Stabbing the skyline like a piece of jagged glass, the Shard is the newest and tallest skyscraper. The building’s history started in 1998 with a plan to redevelop the area around Southwark Towers. This desire to develop high-density, multi-use towers in London came from a white paper issued by the British government. The government wanted to see more buildings near major transport hubs that had a mixture of offices, restaurants, shops, and apartments that would guarantee that the building saw use twenty-four hours a day.
Picking up on this mission, developer Irvine Sellar acquired the property and traveled to Berlin to meet with architect Renzo Piano. Piano wasn’t a fan of the typical skyscraper, but the idea of a mixed-use tower, more a vertical city than an office building, appealed to him. While sitting together in a restaurant, Piano took the back of the menu and started to sketch his initial design for the building, a sharp spike where the base would form the retail, restaurant, and office space, the middle would serve as a hotel, and the top would include apartments and a viewing platform.
While Sellar and Piano were enthusiastic about the project, others were not initially receptive. The Commission for Architecture and the Built Environment, English Heritage, Royal Historic Palaces, Royal Parks Foundation, and other neighbourhood and conservation groups expressed strong criticisms of the design that ranged from its location to how it would fit in with the character of Southwark. These problems in the planning and approval process led then-Deputy Prime Minister John Prescott launched an official inquiry in 2002. With Prescott’s determination that the tower’s design ould be of the “highest exceptional quality”, final permission was granted for the building to proceed in September 2003.
The demolition of Southwark Towers proceeded and the Shard managed to secure its first tenant Shangri-la Hotels, but only a few short years later, an economic recession slowed down and threatened to derail the project. However, in 2008, the State of Qatar came to the Shard’s rescue and invested £150 million for an 80% stake in the tower. In April of that year, the demolition was under way and completed in 2009. No sooner had Southwark Towers been demolished that construction began.

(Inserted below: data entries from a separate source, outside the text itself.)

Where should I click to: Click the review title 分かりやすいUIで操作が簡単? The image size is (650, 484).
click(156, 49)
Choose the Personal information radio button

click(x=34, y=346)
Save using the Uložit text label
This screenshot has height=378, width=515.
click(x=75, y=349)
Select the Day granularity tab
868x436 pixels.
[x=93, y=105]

In March 2009, cranes began putting steel beams in the ground in an example of “top-down” construction, in which the foundations are dug while the core of the building is constructed. It was construction first for Britain, and in a day-and-a-half, the construction team poured 5,400 cubic metres of concrete into the base. By March the next year, the concrete core was raising at a rate of 3 metres per day. By November, the Shard’s height was already so much that it passed One Canada Square as the UK’s tallest building. Hydraulic screens assisted in the pouring of the concrete floors as the steel support ascended with each floor completed. The building was enveloped on each level with extra white glass that resulted in a more vibrant and ever-changing look than other towers. As the tower continued to climb, in November 2011, it became the tallest building in the European Union.
By June 2012, the Shard was ready for its inauguration. The Prime Minister of Qatar was there to open the building and Prince Andrew, the Duke of York, was in attendance. It’s ultimate height was 1,016 feet with 72 habitable floors with 95 total. The first tenants began to move into the Shard in 2013, though Shangri-la Hotels and other firms wouldn’t end up moving in until 2014. Now the Shard counts Al-Jazeera, Tiffany & Co. and Gallup amongst its office residents. Restaurants in the Shard include Aqua Shard, Oblix, and Hutong, while floors 53-65 offer London’s highest flats with gorgeous views that stretch to the farthest reaches of Greater London.
Of course, London’s highest view isn’t available only to those who live there. The View comprises floors 68, 69, and 72 where the observation decks offer visitors the best place to view the entirety of London from one location. What’s more, the Shard is currently developing 460 square metres of retail space on its second floor. This Arcade will tie into the London Bridge station that has been developed to serve the needs of thousands of commuters and tourists every day. Already making an impact on the skyline of London and the city’s culture, the Shard is one of many great London buildings that will define the city’s skyline for decades to come.